With constant pressure, this simplifies to

W=P(V_{f}-V{i})

where Vf and Vi are the final and initial volumes respectively. You can find these volumes by using the fact that the pressure P is constant (both volumes will have P in the denominator which will be eliminated from the expression above)
 
Punkyc7 said:
Two moles of an ideal gas are heated at constant pressure from a temperature of 29C to 110C.
calculate the work done by the gas


So work is the area under the PV curve, the only problem is I have no volume or intital pressure so PV=nRT doesn't help. Then I was thinking about Q= delta U -W but that doesn't seem to help.


How should I go about this problem because I am stuck?

Well if the work done by a gas at constant pressure is given by W=P(V2-V1) how would this translate if you replace PV with nRT? (with the appropriate subscript)
 
Punkyc7 said:
Two moles of an ideal gas are heated at constant pressure from a temperature of 29C to 110C.
calculate the work done by the gasSo work is the area under the PV curve, the only problem is I have no volume or intital pressure so PV=nRT doesn't help. Then I was thinking about Q= delta U -W but that doesn't seem to help.How should I go about this problem because I am stuck?

Hi! Here are my two cents!

If there is no heat loss or particle loss in this process, then given the pressure is constant, therefore internal energy of the gas, delta-U, is zero, which, translates to, heat that flowed in, delta-Q, equals to W, the work done by the gas (i.e. expansion).

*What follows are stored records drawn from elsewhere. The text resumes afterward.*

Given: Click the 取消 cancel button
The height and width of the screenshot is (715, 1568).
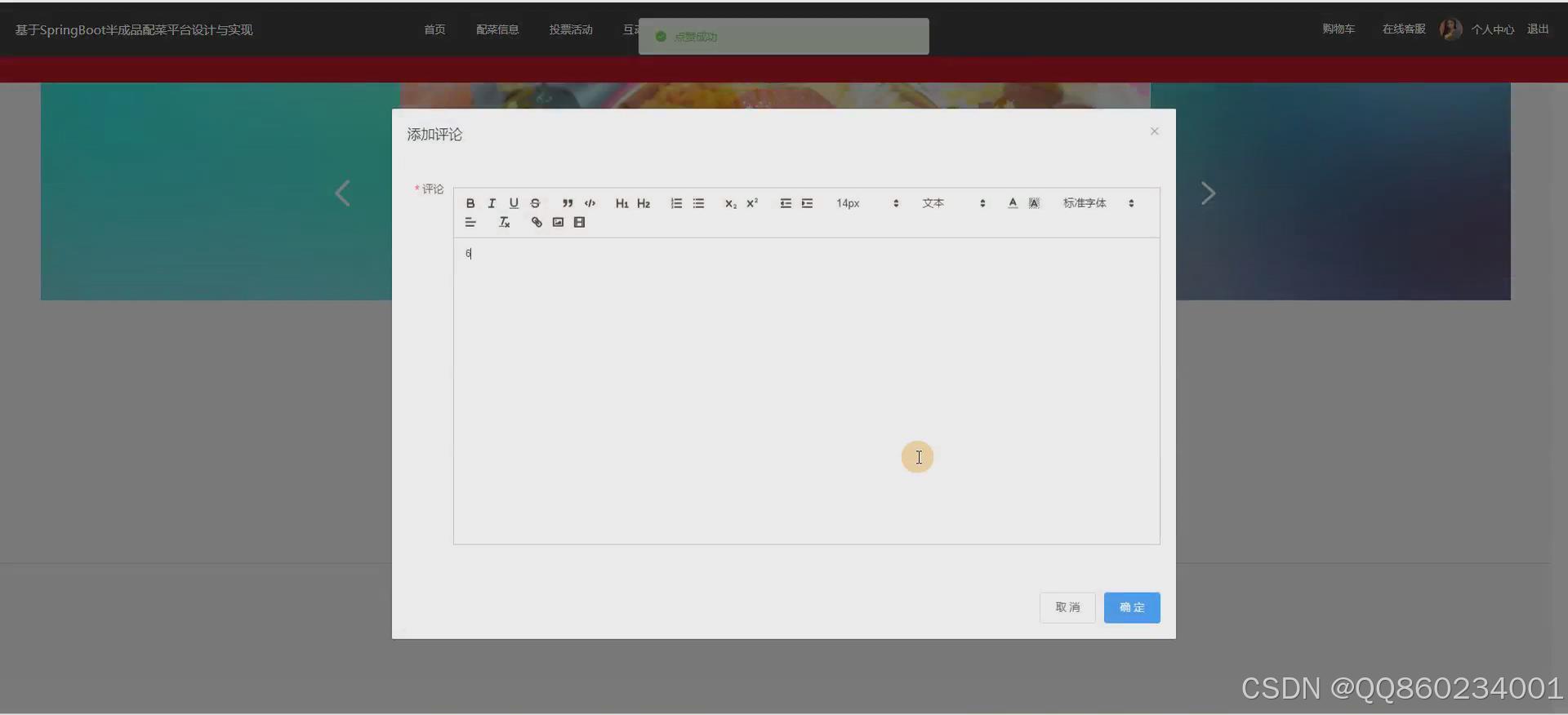Looking at the screenshot, I should coord(1067,607).
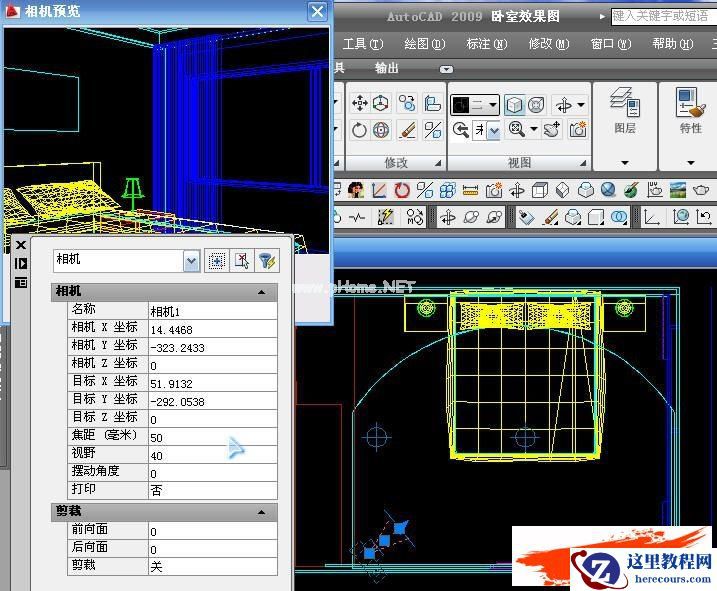Toggle auto-hide on the properties palette
This screenshot has height=591, width=717.
point(20,263)
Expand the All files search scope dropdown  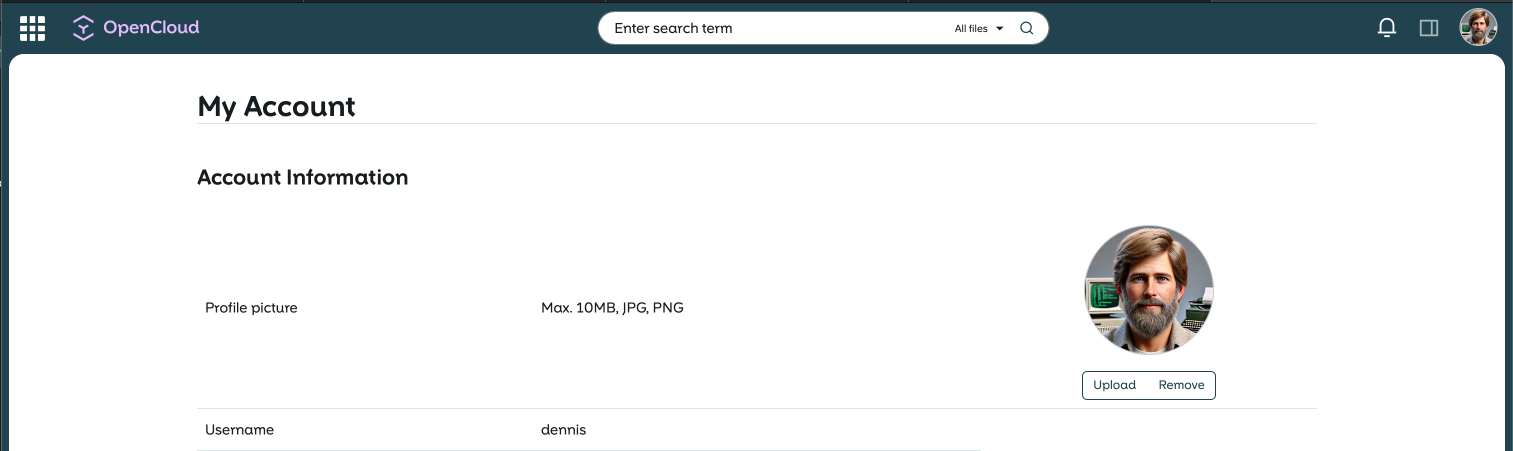[x=978, y=29]
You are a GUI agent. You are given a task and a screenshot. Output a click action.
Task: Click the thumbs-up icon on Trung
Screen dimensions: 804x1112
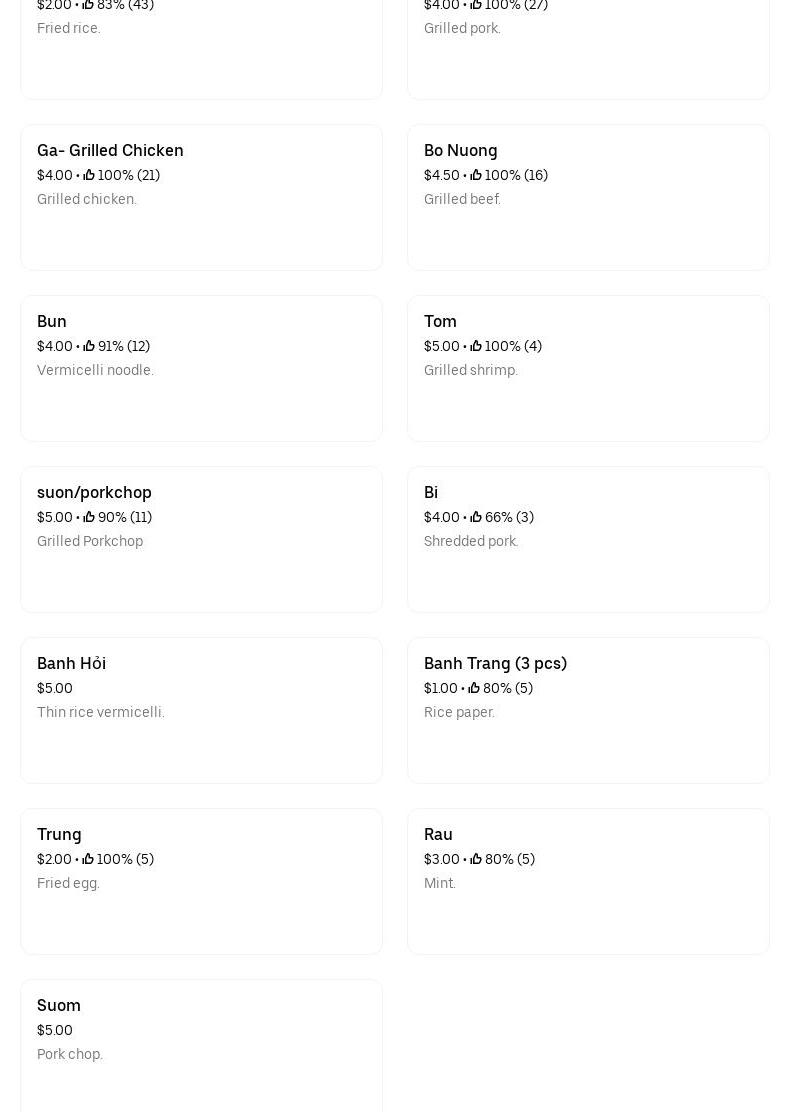click(x=88, y=859)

Therefore, avg KE increase in gas (reflected as temp increase) shall equal to the heat energy that flowed in, in turns, shall equal to the work done by the gas in expansion.

Equationally speaking:
W=Q=Delta-KE=n*(3/2)*R*Delta-T
(where "n" is number of moles of gas, "R" is ideal gas constant, and "Delta-T" is temperature difference in K and it's equal to temp difference in C).Maybe I am wrong (please correct me if so!).. :)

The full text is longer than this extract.